Posted on November 10, 2020

There may also be links between sleep and perceptions of masculinity, a new paper in the Journal of the Association for Consumer Research suggests. In a number of studies, Nathan B. Warren and Troy H. Campbell from the University of Oregon found that not only do we associate sleep deprivation with masculinity, but that men who sleep less actually experience more favourable social judgements than their better-rested counterparts.

In the first study, 144 participants were asked to imagine a man shopping for a bed; when approached by a salesperson, the man is asked how much he sleeps. Participants were randomly assigned to two conditions: in one, the man answers that he sleeps a lot, while in the other he states that he sleeps very little. After hearing the man’s answer, participants rated how masculine they felt he was — and when participants heard that he had lots of sleep, masculinity ratings were significantly lower than in the little sleep condition.

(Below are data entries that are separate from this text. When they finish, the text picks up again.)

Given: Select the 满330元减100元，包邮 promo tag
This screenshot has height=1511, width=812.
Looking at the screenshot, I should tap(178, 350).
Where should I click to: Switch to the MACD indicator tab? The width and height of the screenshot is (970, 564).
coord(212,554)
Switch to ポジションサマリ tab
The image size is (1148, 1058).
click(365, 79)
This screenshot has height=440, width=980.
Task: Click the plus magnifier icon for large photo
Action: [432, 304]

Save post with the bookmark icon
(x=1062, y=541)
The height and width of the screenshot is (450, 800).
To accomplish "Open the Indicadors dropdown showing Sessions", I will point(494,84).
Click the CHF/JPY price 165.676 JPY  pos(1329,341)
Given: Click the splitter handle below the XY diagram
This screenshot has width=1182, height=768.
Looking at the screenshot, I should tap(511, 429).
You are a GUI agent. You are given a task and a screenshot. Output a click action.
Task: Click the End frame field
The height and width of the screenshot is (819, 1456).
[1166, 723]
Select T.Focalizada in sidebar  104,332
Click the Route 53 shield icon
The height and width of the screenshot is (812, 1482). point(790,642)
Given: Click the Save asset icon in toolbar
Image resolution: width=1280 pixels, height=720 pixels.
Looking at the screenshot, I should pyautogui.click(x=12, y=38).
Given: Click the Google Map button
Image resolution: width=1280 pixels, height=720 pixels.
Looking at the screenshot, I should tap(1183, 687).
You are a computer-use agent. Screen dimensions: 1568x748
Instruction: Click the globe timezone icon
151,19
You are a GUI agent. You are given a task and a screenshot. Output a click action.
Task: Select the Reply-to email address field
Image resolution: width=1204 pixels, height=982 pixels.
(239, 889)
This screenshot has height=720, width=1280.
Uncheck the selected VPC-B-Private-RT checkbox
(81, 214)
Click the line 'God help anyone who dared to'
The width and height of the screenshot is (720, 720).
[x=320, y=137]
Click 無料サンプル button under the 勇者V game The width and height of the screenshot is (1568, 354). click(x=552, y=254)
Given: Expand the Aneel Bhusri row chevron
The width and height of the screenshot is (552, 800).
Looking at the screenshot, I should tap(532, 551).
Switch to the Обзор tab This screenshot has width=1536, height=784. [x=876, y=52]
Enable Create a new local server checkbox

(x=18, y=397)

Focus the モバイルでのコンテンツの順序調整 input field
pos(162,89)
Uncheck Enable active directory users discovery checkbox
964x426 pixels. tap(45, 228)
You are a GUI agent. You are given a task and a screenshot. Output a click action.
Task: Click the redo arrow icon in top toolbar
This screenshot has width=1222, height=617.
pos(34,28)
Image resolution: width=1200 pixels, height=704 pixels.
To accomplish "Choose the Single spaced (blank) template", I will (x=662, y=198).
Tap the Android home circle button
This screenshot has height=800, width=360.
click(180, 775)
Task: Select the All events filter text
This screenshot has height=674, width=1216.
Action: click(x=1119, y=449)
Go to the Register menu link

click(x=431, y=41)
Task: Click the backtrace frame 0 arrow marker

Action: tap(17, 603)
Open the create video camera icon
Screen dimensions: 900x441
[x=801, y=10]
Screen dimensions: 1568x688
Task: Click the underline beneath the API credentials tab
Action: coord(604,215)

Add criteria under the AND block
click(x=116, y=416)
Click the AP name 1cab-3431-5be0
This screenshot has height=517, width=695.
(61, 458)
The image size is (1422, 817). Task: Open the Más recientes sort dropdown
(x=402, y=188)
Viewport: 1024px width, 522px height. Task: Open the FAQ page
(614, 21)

A later study looked at social judgements: are men who sleep more judged more harshly than those who sleep less? Participants were asked how American society would judge various people (e.g. “athletes” and “adult males”) if they either slept “a lot” or ”very little”.

As predicted, men who sleep a lot were evaluated more negatively than those who sleep a little, while there was no difference for women. Interestingly, judgements across other categories were uneven — athletes were positively evaluated when they slept a lot, whilst lawyers were more favourably looked upon when they slept a little. A subsequent study again showed that perceptions of agency and masculinity were important when making these social judgments.